19.4175 · Mozione · 2019-09-25
Dipartimento dell'interno
Liquidato
Wortlaut
Il Consiglio federale è incaricato di dare istruzioni all'Ufficio federale delle assicurazioni sociali (UFAS) affinché modifichi il N. 2037 della Circolare sulla consegna di mezzi ausiliari nell'assicurazione invalidità (CMAI) e il N. 2009 della Circolare sulla consegna di mezzi ausiliari da parte dell'assicurazione per la vecchiaia (CMAV) di modo che, in caso di ulteriore protesizzazione con apparecchi acustici, gli uffici AI cantonali non debbano richiedere una nuova perizia di un medico specialista.
Begründung
Le persone che hanno bisogno di una nuova protesizzazione con apparecchi acustici e chiedono un aiuto finanziario dell'assicurazione invalidità (AI) devono comprovarne la necessità con una perizia eseguita da uno specialista otorinolaringoiatra (ORL) riconosciuto. Su questo, niente da dire. Gli uffici AI e gli interessati criticano invece la rigida prescrizione dell'UFAS secondo la quale la perizia va richiesta non solo in caso di nuova protesizzazione, ma anche per ogni ulteriore protesizzazione. Anche se può essere ragionevole in singoli casi, sovente quest'obbligo è inutile. Sebbene le perizie ORL richieste in caso di ulteriore protesizzazione con apparecchi acustici non facciano parte delle perizie AI più costose, una modifica delle circolari summenzionate permetterebbe all'AI di risparmiare sui costi senza svantaggiare gli interessati.
Antrag des Bundesrates
Il Consiglio federale propone di respingere la mozione.

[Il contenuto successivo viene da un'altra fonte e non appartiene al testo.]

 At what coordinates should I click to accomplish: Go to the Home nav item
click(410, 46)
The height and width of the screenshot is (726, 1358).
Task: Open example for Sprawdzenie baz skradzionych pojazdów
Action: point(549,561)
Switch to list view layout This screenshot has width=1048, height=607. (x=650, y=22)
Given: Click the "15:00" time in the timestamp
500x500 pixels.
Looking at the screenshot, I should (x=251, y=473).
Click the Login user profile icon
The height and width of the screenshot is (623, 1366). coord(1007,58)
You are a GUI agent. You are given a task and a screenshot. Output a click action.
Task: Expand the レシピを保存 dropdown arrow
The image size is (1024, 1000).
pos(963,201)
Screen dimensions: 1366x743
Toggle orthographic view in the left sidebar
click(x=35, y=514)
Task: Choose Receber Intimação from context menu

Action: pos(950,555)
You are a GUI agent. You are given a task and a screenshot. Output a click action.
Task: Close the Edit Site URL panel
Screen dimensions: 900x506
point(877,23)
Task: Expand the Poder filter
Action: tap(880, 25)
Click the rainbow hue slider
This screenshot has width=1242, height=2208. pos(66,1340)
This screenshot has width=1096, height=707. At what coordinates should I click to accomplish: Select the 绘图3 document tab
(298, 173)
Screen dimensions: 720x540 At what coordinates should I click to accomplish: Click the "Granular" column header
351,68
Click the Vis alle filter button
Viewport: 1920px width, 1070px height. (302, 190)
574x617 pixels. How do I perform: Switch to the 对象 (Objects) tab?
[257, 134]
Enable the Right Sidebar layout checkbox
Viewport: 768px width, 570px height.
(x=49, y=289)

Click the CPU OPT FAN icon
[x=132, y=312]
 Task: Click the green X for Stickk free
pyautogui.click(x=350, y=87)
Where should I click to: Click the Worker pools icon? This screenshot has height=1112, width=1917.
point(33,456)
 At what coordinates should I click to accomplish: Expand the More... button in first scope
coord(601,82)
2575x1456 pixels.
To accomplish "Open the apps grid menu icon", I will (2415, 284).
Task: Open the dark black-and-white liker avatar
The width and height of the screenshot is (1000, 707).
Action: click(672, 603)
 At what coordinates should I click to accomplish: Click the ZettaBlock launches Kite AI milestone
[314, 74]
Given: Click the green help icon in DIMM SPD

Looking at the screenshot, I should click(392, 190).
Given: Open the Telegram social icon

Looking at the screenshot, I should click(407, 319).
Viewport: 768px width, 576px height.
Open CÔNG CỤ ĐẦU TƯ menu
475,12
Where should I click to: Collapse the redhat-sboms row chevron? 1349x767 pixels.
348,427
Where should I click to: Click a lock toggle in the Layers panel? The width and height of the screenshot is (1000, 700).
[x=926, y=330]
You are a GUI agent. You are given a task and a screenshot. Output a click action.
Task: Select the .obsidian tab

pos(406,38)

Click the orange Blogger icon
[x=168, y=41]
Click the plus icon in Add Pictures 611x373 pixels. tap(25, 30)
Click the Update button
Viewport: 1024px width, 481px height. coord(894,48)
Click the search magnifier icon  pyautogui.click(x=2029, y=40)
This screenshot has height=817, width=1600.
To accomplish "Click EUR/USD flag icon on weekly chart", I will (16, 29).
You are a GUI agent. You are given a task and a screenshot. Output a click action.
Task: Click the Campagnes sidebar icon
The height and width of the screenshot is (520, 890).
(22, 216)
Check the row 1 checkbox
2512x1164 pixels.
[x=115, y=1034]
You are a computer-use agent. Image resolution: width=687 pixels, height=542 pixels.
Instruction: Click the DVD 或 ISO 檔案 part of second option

Stellungnahme des Bundesrates
Come già esposto dal Consiglio federale nella risposta all'interrogazione de Courten 18.1033, "Riduzione dei costi della salute. Evitare esami ORL inutili in caso di sostituzione di un apparecchio acustico", affinché le assicurazioni sociali assumano i costi di una protesizzazione con apparecchi acustici è necessaria una perizia eseguita da un medico specialista in otorinolaringoiatria (ORL). Questo vale sia per la prima protesizzazione che per quelle successive. La perizia comprende, da un lato, un esame audiometrico diagnostico con la misurazione della conduzione aerea e di quella ossea, un esame timpanometrico e un'interpretazione medica complessiva dei risultati, dall'altro, un lavaggio auricolare. Prima di ogni protesizzazione è necessario un lavaggio auricolare eseguito da un professionista. Questo è fondamentale sia per il test dell'udito che per l'adattamento dell'inserto auricolare. Poiché si tratta di un intervento medico, il lavaggio auricolare può essere effettuato solo da un medico specialista ORL.
La perizia permette inoltre di evitare protesizzazioni quando il disturbo uditivo può essere eliminato per esempio con un intervento chirurgico oppure se, in particolare nei casi di presbiacusia, si constata che le condizioni per una protesizzazione non sono più adempiute, in quanto la capacità uditiva residua non potrebbe più essere migliorata a sufficienza nemmeno con un apparecchio acustico. Grazie alla perizia medica può inoltre emergere che un altro tipo di protesizzazione, per esempio un impianto cocleare, è più indicato.
Infine, occorre osservare che, qualora il test dell'udito non fosse più svolto nel quadro della perizia, i costi cagionati al fornitore di apparecchi acustici dovrebbero essere rimborsati con un forfait più elevato. Il rischio che in questo modo si creino incentivi controproducenti costituisce per il Consiglio federale un ulteriore motivo perché il test dell'udito e la protesizzazione non vengano eseguiti dallo stesso specialista.
Il Consiglio federale propone di respingere la mozione.